By Steven Brill
1. Default scenarios:
With a deadlock over raising the debt ceiling looking more likely than a stalemate over funding the government to avert a shutdown, I've been looking for a definitive story on what exactly will happen if the ceiling isn't raised.
Yes, we've read that the government is likely to continue to pay its debts to bondholders in order to avoid a default. That means that other checks for basic expenses, like payrolls, will have to be delayed until revenues roll in to cover them. But how exactly will that work?
Indeed, is there really any way that the government — which must have thousands of agencies and offices issuing checks every day — can control its outlays the way you or I might control our checkbooks when we're in a pinch? Or is everything already programmed on systems that can maybe be turned on or off but can't be tweaked to cover one check but not another? Who in the government is staying up at night working on that?
If the disbursements can, in fact, be controlled, who's deciding what the priorities are and on what basis?
And how much is the daily or weekly shortfall likely to be? In other words, what percent of the government's ongoing expenses, however the priorities are determined, will have to be deferred?
Finally, what rights do those owed money have? Can they go into court demanding payment the way any other creditor can when bills don't get paid or checks bounce? (Tongue-in-cheek sidebar idea: if creditors go into federal court, might judges, who also might not have been paid their salaries, have a conflict when it comes to setting payment priorities?) And will any judgments against a deadbeat government further erode the country's credit rating even while the government tries to avoid that by paying off, as it apparently will, its more formal debts related to treasury bonds?
2. The Yankees' doctors:
Here's an intriguing healthcare story I haven't seen yet: Is there something about the New York Yankees' trainers and doctors that might explain the way the team has been crippled by injuries this year? Sure, the Yankees' key players are old. They've also had lots of bad luck; for example, Curtis Granderson's two broken bones came from pitches that hit him. But the Bronx Bombers have also suffered all kinds of muscle pulls, ligament strains and other injuries — and, worse yet, re-injuries and relapses — that should make a reporter on the baseball beat wonder if their trainers and doctors aren't up to snuff.
3. The Internet economy drops its privacy pose:
This story last week in Advertising Age has so far not gotten the broader attention it deserves. As Ad Age reports, executives representing the Internet advertising industry have pulled out of something called The Do Not Track initiative, which as Ad Age puts it, is "the broad collective of privacy advocates, technologists, ad industry representatives and lawyers who have struggled over the past two years to define online tracking and determine a standard for a browser-based do-not-track mechanism…."
The Ad Age report suggests to me a back story — that the advertising people (from Google, Yahoo, and other industry leaders) were really only going through the motions, and never would have agreed to the kind of strong protections against tracking that the privacy advocates have insisted on. Rather, they've been stringing the privacy people along by pledging a voluntary solution, hoping to avert an all-out push for strong regulation.

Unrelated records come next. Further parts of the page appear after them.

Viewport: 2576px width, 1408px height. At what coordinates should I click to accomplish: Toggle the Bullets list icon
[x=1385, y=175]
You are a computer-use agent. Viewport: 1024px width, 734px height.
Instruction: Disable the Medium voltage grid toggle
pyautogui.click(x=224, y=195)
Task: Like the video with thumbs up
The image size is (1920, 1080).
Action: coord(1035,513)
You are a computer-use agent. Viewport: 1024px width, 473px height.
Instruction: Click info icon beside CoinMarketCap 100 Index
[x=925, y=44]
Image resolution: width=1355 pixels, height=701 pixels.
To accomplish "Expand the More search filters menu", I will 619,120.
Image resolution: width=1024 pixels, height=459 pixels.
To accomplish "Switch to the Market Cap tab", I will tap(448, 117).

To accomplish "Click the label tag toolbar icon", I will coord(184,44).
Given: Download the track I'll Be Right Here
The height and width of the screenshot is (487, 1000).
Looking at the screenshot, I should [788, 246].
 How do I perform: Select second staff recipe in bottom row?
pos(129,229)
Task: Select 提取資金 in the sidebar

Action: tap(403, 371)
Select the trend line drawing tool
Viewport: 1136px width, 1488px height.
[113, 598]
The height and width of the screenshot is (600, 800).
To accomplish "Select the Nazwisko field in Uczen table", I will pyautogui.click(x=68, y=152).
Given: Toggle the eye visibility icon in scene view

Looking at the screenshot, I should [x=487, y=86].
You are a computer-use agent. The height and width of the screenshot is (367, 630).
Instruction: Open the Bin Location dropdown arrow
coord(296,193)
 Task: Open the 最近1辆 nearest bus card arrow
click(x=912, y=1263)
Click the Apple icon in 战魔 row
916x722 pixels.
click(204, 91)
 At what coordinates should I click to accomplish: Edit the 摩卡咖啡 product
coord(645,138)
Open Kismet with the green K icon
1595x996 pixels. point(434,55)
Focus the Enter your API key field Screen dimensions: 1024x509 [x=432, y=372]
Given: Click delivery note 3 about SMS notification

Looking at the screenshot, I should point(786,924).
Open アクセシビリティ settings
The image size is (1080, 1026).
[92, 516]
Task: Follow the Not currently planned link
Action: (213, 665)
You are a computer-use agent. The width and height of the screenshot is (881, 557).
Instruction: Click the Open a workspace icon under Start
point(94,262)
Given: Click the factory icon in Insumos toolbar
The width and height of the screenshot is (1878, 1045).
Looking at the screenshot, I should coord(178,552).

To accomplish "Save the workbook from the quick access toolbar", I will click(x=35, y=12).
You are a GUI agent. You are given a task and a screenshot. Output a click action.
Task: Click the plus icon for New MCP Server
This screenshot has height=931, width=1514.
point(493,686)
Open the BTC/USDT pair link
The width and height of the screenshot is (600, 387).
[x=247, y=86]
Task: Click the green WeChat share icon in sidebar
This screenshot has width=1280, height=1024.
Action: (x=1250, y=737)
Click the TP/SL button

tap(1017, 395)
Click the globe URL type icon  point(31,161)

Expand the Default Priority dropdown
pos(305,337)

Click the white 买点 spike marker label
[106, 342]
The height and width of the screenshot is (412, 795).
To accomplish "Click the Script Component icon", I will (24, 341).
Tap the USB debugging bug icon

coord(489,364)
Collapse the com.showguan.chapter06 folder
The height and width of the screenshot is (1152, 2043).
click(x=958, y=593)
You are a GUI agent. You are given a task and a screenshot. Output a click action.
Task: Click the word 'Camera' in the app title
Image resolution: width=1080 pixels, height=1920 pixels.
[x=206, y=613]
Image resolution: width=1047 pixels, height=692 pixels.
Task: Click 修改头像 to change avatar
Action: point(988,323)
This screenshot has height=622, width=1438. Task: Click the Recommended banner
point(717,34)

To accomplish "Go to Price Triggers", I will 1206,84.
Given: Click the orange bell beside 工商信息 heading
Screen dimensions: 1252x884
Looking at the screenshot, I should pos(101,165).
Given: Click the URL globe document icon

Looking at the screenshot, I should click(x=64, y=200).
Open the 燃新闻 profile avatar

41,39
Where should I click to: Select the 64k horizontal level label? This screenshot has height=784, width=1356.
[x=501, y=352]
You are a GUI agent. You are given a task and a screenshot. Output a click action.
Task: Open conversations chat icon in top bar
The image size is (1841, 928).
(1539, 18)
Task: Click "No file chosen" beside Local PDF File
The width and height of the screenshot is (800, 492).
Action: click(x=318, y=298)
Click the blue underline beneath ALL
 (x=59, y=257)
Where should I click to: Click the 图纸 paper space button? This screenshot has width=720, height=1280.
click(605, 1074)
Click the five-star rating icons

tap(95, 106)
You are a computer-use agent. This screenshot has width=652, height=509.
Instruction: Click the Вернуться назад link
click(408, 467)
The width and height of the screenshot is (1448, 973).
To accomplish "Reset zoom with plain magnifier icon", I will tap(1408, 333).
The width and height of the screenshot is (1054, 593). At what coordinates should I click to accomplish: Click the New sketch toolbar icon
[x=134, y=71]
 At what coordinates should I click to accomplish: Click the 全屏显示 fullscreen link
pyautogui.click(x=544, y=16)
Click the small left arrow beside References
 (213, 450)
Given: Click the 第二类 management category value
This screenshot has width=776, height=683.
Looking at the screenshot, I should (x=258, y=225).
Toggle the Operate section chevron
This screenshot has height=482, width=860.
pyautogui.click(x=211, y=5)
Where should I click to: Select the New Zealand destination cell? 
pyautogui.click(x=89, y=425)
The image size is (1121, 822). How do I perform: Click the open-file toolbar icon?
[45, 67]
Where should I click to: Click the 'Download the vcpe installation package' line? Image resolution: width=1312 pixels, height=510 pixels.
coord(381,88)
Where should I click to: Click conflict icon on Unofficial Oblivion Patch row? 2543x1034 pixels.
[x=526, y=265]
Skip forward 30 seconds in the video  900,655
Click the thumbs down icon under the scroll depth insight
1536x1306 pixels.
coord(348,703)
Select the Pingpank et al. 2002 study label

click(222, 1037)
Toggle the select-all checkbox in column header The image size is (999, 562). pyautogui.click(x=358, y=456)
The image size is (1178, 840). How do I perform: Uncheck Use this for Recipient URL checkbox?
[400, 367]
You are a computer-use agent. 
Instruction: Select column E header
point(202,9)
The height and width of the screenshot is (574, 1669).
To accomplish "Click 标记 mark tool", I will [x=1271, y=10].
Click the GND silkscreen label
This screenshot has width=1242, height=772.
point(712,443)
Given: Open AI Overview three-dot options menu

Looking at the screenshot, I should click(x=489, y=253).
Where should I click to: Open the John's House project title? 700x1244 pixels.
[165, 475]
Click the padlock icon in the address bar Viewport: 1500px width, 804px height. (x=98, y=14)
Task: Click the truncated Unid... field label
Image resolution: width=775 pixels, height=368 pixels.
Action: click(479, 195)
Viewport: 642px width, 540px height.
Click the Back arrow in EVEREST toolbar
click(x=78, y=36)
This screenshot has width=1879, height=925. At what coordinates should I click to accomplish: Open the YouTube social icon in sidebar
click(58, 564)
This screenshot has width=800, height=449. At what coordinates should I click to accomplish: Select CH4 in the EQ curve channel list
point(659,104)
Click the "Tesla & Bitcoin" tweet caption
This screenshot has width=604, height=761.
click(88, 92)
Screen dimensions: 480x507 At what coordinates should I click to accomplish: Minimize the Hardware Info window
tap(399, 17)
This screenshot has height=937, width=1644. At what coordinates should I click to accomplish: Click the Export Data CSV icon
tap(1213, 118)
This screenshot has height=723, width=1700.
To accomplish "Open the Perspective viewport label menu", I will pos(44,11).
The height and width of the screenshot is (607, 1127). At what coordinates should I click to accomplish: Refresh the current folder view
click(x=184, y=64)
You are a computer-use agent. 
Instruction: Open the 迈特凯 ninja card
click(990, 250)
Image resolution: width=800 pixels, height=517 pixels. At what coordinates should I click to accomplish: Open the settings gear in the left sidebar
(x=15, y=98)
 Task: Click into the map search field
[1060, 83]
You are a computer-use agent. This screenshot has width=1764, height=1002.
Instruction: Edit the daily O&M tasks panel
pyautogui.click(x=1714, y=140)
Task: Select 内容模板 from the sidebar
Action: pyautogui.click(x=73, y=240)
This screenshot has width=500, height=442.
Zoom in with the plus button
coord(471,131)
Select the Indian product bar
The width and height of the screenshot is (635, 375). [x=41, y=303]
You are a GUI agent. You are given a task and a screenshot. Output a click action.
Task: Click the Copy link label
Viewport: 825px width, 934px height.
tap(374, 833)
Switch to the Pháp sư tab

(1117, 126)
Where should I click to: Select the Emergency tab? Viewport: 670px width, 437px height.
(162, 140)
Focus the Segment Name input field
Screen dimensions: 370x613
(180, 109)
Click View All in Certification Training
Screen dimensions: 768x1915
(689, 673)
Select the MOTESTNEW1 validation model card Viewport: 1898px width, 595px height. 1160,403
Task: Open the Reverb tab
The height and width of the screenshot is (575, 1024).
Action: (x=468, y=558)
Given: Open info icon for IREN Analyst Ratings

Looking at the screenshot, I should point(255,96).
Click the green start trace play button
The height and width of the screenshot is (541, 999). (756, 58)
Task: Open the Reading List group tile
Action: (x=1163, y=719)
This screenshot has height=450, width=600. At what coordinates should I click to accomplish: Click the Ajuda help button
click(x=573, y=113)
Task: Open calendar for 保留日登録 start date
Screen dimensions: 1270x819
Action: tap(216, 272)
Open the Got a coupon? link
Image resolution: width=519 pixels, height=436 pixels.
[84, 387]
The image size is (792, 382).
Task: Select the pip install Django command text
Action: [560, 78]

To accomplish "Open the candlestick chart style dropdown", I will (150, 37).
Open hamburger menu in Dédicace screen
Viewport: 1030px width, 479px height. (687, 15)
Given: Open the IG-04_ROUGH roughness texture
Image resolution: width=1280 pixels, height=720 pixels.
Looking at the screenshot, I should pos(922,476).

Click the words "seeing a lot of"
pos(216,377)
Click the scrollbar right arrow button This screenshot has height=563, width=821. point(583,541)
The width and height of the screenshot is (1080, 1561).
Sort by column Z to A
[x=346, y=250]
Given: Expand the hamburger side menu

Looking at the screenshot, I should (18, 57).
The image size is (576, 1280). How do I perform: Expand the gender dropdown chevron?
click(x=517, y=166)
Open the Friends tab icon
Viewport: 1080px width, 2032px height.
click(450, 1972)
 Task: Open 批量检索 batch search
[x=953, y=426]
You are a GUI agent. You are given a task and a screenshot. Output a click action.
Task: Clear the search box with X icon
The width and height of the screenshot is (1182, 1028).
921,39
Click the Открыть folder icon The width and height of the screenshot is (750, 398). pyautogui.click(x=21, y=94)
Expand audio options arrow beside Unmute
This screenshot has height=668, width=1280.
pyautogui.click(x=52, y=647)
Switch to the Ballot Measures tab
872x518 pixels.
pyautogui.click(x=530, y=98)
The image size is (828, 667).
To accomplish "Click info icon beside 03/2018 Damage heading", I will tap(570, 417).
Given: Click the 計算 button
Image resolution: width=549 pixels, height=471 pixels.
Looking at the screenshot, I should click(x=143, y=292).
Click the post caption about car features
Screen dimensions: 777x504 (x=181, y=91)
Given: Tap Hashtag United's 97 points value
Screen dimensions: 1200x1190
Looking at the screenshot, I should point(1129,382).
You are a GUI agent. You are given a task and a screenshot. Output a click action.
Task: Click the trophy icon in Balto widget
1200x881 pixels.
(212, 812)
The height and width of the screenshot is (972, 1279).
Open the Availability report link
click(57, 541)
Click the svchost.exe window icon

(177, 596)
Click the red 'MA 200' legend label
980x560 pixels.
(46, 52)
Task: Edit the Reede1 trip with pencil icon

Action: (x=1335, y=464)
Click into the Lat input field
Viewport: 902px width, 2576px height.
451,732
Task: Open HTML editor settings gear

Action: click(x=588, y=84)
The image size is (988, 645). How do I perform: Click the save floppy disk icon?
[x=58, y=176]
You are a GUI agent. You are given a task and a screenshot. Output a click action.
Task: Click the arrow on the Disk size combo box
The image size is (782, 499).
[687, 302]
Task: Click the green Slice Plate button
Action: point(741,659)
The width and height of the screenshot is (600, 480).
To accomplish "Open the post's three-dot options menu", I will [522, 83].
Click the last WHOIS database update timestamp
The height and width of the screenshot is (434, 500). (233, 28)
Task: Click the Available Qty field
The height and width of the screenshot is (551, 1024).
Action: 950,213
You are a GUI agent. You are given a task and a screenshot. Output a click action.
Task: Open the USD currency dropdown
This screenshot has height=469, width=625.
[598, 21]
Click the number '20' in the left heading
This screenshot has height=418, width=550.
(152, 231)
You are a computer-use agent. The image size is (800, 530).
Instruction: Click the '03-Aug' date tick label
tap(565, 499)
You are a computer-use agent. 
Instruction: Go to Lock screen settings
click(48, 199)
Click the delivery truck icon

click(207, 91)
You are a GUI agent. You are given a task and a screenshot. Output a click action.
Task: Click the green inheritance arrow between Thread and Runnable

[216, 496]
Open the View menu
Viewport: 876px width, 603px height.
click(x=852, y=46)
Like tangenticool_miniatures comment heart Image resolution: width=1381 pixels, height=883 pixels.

That the advertising executives would ultimately walk away from the table should be no surprise. For without being able to track where people go online, the game-changing advantage of Internet advertising — targeting the best prospects based on their interests — evaporates.
What appears to be a looming confrontation between the two sides is now worth major coverage.
The privacy advocates are surely going to intensify efforts to get new laws and regulations to do what the Internet industry would not do voluntarily. It's going to be a pivotal fight, with great arguments on both sides.
On the one hand, Internet tracking and the advertising that it enables fuels most of our most valuable Silicon Valley enterprises, as well as the websites that are the sources of so much of our information, entertainment, and social networking. On the other hand, at a time when we seem worried about tracking by the National Security Agency — which at least in theory is subject to outside oversight and laws about how it can use our information — dozens of private companies, some of which we have never heard of and all of which are accountable to no one in the way the NSA is, are tracking us, too.
To inform that debate, we need to see stories flushing out the arguments, sizing up the key players on both sides, and exploring how tricky the politics of all this can be. (Can Google or Facebook deplore NSA tracking while fighting for the freedom to do their own tracking?) Most important, we need some good analyses of how tightened restrictions on tracking will affect our economy and some of our most celebrated enterprises.